Exiting because a job execution failed. Look above for error message
This seems to be cause by the thread.py
script, I've had a look at this but not 100% what is does. I assume it has something to do with setting cores/threads for the job, and have messed around with changing the thread setting within the snakerule and the actual code but keep getting the same error. The line 102
that the error refers to in the Snakemake script is the last line of the rule shown below.
This is the code for the snakerule:
rule deeptools_make_bigwigs:
input:
rules.remove_mit_reads.output
output:
"big_wig_files/{sample}.srtd.noMit.RPKM.bin10.bw"
threads: 6
log:
"logs/deeptools_make_bigwigs/{sample}.log"
shell:
"bamCoverage -b {input} -o {output} --outFileFormat bigwig "
"-p 6 --ignoreDuplicates --normalizeUsing RPKM "
"--blackListFileName /home/blacklist_files/hg19.blacklist.bed "

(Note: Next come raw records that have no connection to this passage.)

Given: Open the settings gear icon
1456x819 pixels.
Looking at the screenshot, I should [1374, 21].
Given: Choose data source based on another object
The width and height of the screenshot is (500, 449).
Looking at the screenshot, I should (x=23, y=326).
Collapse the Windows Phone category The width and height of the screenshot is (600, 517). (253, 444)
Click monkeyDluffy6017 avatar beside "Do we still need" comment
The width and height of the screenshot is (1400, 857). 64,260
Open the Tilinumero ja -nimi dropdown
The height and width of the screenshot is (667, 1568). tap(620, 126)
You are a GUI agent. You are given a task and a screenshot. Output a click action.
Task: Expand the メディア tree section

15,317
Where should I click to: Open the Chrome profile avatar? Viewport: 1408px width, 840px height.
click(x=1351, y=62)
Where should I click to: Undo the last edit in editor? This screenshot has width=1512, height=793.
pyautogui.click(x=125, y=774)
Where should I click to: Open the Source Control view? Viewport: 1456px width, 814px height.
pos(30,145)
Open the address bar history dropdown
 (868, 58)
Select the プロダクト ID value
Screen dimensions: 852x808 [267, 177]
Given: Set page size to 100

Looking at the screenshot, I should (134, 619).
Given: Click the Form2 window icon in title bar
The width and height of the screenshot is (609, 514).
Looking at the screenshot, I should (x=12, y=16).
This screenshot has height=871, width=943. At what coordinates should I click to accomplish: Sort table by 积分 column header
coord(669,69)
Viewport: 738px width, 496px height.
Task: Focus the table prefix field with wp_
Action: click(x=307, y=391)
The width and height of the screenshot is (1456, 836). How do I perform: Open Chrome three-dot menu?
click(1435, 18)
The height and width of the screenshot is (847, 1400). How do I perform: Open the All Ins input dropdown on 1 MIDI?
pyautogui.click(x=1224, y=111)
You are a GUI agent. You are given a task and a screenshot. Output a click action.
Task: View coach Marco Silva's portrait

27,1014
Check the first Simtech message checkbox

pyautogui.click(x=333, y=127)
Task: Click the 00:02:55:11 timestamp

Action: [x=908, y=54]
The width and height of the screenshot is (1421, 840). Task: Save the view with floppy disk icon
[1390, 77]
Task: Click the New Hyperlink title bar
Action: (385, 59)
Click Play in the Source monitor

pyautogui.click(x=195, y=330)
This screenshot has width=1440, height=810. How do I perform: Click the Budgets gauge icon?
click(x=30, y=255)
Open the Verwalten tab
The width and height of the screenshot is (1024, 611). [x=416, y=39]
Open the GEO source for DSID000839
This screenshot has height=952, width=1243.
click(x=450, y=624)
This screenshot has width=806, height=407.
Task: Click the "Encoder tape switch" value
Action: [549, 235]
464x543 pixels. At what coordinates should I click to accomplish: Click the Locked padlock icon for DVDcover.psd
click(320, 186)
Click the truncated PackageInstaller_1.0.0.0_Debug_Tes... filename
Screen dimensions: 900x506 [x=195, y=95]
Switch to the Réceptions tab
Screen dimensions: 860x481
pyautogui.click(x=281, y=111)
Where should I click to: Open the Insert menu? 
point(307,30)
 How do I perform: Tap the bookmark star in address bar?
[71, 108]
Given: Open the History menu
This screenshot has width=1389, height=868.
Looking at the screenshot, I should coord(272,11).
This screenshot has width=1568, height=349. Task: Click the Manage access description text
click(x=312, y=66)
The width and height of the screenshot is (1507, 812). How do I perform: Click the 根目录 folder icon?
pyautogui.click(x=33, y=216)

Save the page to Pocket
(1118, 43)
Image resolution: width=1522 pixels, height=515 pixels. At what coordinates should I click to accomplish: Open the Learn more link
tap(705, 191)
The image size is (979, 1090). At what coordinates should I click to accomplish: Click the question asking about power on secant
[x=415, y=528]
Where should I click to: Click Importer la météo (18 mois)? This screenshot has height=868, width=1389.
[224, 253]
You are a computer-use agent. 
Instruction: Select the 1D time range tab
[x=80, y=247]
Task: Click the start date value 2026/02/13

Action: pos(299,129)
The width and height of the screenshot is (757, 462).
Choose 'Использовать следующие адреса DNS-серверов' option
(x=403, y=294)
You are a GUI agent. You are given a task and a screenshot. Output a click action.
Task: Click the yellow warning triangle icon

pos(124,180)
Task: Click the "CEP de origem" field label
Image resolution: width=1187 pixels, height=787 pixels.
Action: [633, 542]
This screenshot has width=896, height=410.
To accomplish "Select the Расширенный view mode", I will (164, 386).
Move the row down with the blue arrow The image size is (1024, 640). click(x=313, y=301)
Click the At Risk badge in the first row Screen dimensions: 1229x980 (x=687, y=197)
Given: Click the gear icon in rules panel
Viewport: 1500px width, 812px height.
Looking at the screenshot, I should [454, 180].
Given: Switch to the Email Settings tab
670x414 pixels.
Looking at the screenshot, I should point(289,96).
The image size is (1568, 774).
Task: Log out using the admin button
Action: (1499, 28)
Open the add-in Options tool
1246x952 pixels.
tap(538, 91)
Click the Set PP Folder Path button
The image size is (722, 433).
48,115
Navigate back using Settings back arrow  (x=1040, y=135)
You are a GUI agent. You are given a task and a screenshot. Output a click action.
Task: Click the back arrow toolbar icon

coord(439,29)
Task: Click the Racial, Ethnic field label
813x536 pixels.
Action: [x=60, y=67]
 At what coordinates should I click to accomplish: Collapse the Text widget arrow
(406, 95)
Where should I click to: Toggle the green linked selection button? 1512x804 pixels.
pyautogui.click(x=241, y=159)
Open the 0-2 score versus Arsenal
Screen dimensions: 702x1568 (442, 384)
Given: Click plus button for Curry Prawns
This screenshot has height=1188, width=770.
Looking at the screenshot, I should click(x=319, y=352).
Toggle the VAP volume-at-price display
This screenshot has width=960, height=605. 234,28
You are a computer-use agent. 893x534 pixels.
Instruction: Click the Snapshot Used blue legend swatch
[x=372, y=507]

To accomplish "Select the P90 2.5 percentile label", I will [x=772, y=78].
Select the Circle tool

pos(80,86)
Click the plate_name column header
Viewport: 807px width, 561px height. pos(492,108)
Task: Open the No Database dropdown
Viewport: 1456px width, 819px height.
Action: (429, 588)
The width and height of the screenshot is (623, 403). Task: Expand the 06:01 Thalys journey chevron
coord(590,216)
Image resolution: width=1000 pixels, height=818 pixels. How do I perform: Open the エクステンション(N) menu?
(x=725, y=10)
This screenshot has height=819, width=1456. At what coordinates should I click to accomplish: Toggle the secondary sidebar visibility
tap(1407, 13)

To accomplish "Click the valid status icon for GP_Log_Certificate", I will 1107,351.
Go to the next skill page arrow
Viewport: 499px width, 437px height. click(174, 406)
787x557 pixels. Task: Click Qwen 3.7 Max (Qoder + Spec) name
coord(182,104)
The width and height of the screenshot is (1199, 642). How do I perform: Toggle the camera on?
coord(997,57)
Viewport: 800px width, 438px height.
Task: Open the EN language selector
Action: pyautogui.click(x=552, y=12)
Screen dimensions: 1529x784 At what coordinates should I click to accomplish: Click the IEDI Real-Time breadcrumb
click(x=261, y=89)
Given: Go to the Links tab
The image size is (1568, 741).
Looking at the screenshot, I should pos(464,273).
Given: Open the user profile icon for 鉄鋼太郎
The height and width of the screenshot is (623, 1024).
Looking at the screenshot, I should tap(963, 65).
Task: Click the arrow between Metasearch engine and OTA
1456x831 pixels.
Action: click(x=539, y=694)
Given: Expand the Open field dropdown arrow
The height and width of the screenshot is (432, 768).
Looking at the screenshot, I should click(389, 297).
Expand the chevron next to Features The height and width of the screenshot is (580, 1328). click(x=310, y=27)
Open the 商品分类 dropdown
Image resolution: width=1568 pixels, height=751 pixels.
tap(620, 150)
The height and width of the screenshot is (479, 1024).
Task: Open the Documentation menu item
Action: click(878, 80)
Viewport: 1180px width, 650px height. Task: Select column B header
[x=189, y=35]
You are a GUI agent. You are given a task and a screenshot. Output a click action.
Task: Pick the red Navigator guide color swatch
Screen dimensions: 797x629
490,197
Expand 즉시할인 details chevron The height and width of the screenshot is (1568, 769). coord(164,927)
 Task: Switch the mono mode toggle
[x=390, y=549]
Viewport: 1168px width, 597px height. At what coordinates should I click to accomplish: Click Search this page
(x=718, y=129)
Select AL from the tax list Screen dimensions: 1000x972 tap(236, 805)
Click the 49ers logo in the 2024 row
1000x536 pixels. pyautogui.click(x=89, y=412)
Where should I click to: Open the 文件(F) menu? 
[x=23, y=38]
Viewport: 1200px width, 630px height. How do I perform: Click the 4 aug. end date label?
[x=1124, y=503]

"--binSize 10 --extendReads"
And I use a cluster_config file to individually alter the number of cores/threads set for each job sent to the cluster:
__default__:
num_cores: 1
maxvmem: 5G
fastqc:
num_cores: 1
maxvmem: 8G
bowtie2:
num_cores: 8
maxvmem: 4G
sort_bam:
num_cores: 8
maxvmem: 6G
deeptools_make_bigwigs:
num_cores: 6
maxvmem: 4G
homer_annotation:
num_cores: 6
maxvmem: 5G
homer_motif_analysis:
num_cores: 6
maxvmem: 4G
I run everything to do with this script in a conda virtual environment and used conda to install all my packages, which all appear to be compatible. I have a feeling this is something simple but I'm just not seeing what it is.
Any suggestions would be greatly appreciated.
Does whatever scheduler you're using export paths and other environment variables? Is deepTools in the same environment as snakemake?
Yes and yes. All the packages I use for this are in a specific environment for this script. The environment the script is in when it is sent to the scheduler is taken as the default environment with variables etc. I have about 12 separate rules using similar path/environmental variables, so assumed it was an issue with how I was assigning cores rather than an issue with deeptools/snakemake.